Mumbai: A study by researchers from the Indian Institute of Technology Bombay (IIT-B) has highlighted inefficiencies in the existing disaster relief mechanisms, particularly in the allocation of funds through the National and State Disaster Response Funds (NDRF and SDRF).

The research, conducted by Nandini Suresh, Prof Trupti Mishra, and Prof D Parthasarathy, stresses that procedural delays and restrictive regulations hinder the timely disbursal of relief, exacerbating financial distress. The study suggested that simplifying fund allocation processes is essential to enhancing disaster response efficiency and mitigating long-term economic damage.

Natural disasters such as floods and cyclones cause significant financial strain on the government. India’s geographical location and monsoon climate make it highly vulnerable to extreme weather events, with five to six tropical cyclones occurring annually, at least two of which are severe.

While these disasters cause immediate destruction, the IIT-B study emphasised the prolonged economic burden they place on state budgets.

The research pointed to a significant increase in state expenditure due to emergency response efforts, infrastructure rebuilding, rehabilitation, as well as revenue losses due to disruption in agriculture, trade, and business activities.

To mitigate these financial risks, the research advocated for proactive disaster financing measures such as resilience bonds, catastrophe bonds, and disaster insurance. These financial instruments can provide quick access to funds, reducing reliance on external loans and minimising long-term economic damage, according to the research.

However, their adoption in India remains limited due to a lack of awareness, high insurance costs, and the absence of a clear regulatory framework, the researchers observed.

To measure the economic impact of disasters accurately, the researchers developed a Disaster Intensity Index (DII), which relies on meteorological data such as wind speeds for cyclones and unusual rainfall levels for floods. This approach ensures a more objective assessment compared to traditional methods that rely on reported economic losses, which are often inconsistent.

The study found that the financial impact of disasters varies by region. Coastal states such as Odisha, Andhra Pradesh, and West Bengal, which frequently experience cyclones and floods, face greater economic challenges.

Their recovery expenses are high, and they often require external funding, leading to increased state debt and budget deficits. In contrast, states like Madhya Pradesh and Chhattisgarh, which experience less severe disasters, can typically manage relief efforts with their own resources and suffer less economic disruption.

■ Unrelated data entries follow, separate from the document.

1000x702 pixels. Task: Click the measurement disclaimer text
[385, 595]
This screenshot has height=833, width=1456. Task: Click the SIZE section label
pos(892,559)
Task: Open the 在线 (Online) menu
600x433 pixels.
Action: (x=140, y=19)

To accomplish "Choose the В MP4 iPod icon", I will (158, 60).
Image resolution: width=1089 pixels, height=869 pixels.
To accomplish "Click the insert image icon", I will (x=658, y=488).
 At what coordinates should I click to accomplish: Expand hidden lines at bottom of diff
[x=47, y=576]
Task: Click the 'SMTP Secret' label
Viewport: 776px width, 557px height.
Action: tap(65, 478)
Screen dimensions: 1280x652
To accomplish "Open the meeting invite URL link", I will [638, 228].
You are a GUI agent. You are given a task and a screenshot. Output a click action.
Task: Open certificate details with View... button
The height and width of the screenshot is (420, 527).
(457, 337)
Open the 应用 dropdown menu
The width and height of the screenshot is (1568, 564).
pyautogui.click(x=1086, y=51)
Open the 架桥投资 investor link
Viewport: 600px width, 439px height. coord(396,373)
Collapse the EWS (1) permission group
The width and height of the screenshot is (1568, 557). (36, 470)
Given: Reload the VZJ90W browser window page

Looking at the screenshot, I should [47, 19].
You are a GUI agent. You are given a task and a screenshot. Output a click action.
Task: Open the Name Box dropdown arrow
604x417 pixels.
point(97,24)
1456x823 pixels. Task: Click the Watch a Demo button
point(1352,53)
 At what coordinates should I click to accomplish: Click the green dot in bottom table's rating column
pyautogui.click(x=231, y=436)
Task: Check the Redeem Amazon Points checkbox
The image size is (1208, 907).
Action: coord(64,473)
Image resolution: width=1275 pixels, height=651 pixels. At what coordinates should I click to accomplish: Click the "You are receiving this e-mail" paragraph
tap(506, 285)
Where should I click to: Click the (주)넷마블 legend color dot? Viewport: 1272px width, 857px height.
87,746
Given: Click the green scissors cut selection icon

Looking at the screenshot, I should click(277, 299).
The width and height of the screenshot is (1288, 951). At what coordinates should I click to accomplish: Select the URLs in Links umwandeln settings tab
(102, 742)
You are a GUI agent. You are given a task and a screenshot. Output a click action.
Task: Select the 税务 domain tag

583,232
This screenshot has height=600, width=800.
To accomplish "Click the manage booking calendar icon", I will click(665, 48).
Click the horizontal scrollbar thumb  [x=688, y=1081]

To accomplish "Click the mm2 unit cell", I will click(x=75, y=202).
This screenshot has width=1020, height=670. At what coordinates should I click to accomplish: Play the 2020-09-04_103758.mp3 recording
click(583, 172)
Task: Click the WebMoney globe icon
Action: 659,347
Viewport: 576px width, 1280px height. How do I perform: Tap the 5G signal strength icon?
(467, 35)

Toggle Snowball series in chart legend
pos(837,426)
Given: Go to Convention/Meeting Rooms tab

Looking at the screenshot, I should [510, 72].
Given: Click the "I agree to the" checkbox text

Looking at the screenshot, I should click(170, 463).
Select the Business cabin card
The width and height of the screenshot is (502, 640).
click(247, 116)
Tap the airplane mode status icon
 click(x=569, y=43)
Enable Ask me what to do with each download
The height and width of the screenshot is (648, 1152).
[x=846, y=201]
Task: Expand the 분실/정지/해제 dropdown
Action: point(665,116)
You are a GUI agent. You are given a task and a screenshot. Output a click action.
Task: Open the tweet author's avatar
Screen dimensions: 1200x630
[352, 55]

The study underscored the importance of investing in early warning systems, climate-resilient infrastructure, and sustainable urban planning to reduce economic vulnerabilities. According to the study, several Indian states have already made progress in this direction—Tamil Nadu has implemented advanced cyclone monitoring systems, Kerala has embraced climate-adaptive urban planning, and Odisha has introduced budget tracking for climate-related expenditures.